[pve-devel] [PATCH v3 manager] 1145 Warn if datacenter firewall or host firewall service is disabled

Tim Marx t.marx at proxmox.com
Thu Feb 28 12:15:38 CET 2019 

> Christian Ebner <c.ebner at proxmox.com> hat am 28. Februar 2019 um 10:23 geschrieben:
> 
> 
> This shows a warning when the user edits the host firewall status or the VM/CT
> firewall status, but the datacenter level firewall is disabled or the
> pve-firewall service is not running on the host.
> 
> Signed-off-by: Christian Ebner <c.ebner at proxmox.com>
> ---
> 
> Version 3:
>     * As discussed offline with Dominik and Thomas, we should keep this as
>       simple as possible, only showing the warinings, no checkboxes for NIC ecc.
>     * The code was completely refactored as compared to the previous version,
>       the main functionality is now contained within FirewallEnableEdit.js
> 
>  www/manager6/Makefile                   |  1 +
>  www/manager6/grid/FirewallEnableEdit.js | 74 +++++++++++++++++++++++++++++++++
>  www/manager6/grid/FirewallOptions.js    | 25 +++++++++--
>  www/manager6/lxc/Config.js              |  3 +-
>  www/manager6/node/Config.js             |  3 +-
>  www/manager6/qemu/Config.js             |  3 +-
>  6 files changed, 103 insertions(+), 6 deletions(-)
>  create mode 100644 www/manager6/grid/FirewallEnableEdit.js
> 
> diff --git a/www/manager6/Makefile b/www/manager6/Makefile
> index e75f0de6..951242d4 100644
> --- a/www/manager6/Makefile
> +++ b/www/manager6/Makefile
> @@ -89,6 +89,7 @@ JSSRC= 				                 	\
>  	grid/FirewallRules.js				\
>  	grid/FirewallAliases.js				\
>  	grid/FirewallOptions.js				\
> +	grid/FirewallEnableEdit.js		    	\
>  	tree/ResourceTree.js				\
>  	panel/IPSet.js					\
>  	panel/ConfigPanel.js				\
> diff --git a/www/manager6/grid/FirewallEnableEdit.js b/www/manager6/grid/FirewallEnableEdit.js
> new file mode 100644
> index 00000000..b2ee0400
> --- /dev/null
> +++ b/www/manager6/grid/FirewallEnableEdit.js
> @@ -0,0 +1,74 @@
> +Ext.define('PVE.FirewallEnableEdit', {
> +    extend: 'Proxmox.window.Edit',
> +    alias: ['widget.pveFirewallEnableEdit'],
> +
> +    initComponent : function() {
> +	var me = this;
> +
> +	var dcFirewallDisabledHint = Ext.createWidget({
> +	    xtype: 'displayfield',
> +	    userCls: 'pve-hint',
> +	    value: 'Warning! Firewall disabled at datacenter level!',
> +	    hidden: true
> +	});
> +
> +	var fwServiceDisabledHint = Ext.createWidget({
> +	    xtype: 'displayfield',
> +	    userCls: 'pve-hint',
> +	    value: 'Warning! Firewall service not running on node!',
> +	    hidden: true
> +	});
> +

AFAIK createWidget is deprecated and private.
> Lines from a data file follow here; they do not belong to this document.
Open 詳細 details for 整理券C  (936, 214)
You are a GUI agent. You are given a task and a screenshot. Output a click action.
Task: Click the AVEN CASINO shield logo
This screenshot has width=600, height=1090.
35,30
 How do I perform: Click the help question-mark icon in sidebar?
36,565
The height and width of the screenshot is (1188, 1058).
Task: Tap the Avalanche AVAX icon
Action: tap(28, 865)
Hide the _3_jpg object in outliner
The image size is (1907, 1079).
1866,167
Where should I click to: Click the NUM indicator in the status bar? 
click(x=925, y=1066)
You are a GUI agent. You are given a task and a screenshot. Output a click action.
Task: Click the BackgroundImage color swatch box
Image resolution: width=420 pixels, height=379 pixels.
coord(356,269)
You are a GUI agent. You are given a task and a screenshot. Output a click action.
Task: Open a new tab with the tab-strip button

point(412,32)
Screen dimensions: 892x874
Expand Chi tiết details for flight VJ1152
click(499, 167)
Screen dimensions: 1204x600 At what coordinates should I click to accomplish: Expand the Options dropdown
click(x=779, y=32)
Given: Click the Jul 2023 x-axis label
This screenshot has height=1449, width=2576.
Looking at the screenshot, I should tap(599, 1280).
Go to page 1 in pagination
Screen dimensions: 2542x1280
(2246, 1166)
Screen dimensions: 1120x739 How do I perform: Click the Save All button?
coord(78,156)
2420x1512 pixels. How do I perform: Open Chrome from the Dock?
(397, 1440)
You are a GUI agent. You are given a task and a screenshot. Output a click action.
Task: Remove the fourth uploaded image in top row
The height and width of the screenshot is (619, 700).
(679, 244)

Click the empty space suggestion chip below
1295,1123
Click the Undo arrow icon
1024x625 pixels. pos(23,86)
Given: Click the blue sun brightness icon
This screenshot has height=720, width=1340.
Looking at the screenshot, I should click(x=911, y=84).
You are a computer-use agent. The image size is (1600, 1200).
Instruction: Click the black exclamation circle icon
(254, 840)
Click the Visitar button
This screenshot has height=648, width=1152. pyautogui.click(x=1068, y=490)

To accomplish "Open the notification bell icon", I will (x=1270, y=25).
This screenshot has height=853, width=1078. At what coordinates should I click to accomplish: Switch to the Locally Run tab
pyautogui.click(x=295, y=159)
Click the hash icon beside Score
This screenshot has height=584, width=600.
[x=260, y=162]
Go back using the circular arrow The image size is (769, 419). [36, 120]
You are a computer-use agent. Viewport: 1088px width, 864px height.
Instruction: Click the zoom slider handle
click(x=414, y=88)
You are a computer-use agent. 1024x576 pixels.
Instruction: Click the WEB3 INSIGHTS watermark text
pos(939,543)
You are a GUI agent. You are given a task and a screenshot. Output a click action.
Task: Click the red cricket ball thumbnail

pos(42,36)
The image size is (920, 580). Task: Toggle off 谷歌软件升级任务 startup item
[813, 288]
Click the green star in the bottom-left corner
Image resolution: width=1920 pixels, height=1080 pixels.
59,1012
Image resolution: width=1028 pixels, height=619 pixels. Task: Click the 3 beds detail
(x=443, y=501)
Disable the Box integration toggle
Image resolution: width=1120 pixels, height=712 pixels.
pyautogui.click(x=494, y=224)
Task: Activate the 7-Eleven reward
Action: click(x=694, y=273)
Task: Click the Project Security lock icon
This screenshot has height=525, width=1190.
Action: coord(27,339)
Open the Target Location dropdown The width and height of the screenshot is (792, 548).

> +	Proxmox.Utils.API2Request({
> +	    url: '/api2/extjs/cluster/firewall/options',
> +	    method: 'GET',
> +	    failure: function(response, opts) {
> +		Ext.Msg.alert(gettext('Error'), response.htmlStatus);
> +	    },
> +	    success: function(response, opts) {
> +		if (!response.result.data.enable) {
> +		    dcFirewallDisabledHint.setVisible(true);
> +		}
> +	    }
> +	});
> +
> +	Proxmox.Utils.API2Request({
> +	    url: '/api2/extjs/nodes/' + me.nodename + '/services/pve-firewall/state',
> +	    method: 'GET',
> +	    failure: function(response, opts) {
> +		Ext.Msg.alert(gettext('Error'), response.htmlStatus);
> +	    },
> +	    success: function(response, opts) {
> +		var data = response.result.data;
> +		if (data.state !== 'running') {
> +		    fwServiceDisabledHint.setVisible(true);
> +		}
> +	    }
> +	});
> +
> +	Ext.applyIf(me, {
> +	    subject: gettext('Firewall'),
> +	    fieldDefaults: {
> +		labelWidth: 100
> +	    },
> +	    items: [
> +		{
> +		    xtype: 'proxmoxcheckbox',
> +		    name: 'enable',
> +		    uncheckedValue: 0,
> +		    defaultValue: 0,
> +		    checked: true,
> +		    deleteDefaultValue: false,
> +		    labelWidth: Proxmox.Utils.compute_min_label_width(
> +			gettext('Firewall'), 120),
> +		    fieldLabel: gettext('Firewall')
> +		},
> +		dcFirewallDisabledHint,
> +		fwServiceDisabledHint
> +	    ]
> +	});
> +
> +	me.callParent();
> +	me.load();
> +    }
> +});

This seems to be checked regardless of the actual state in the row. If my VM firewall is off and I edit it, its already checked.
Is this intended?

Most of this is static, you could probably do this in a more declarative way.

Offline discussion:
>From my perspective the check for pve-firewall running is wrongly placed here. If such a check is really needed this should be done with a different concept. This would need a general notification strategy in my opinion and this has to be discussed in more detail. At the end it's ok, because the overhead isn't that much and maybe it helps someone who has disabled the service some time ago.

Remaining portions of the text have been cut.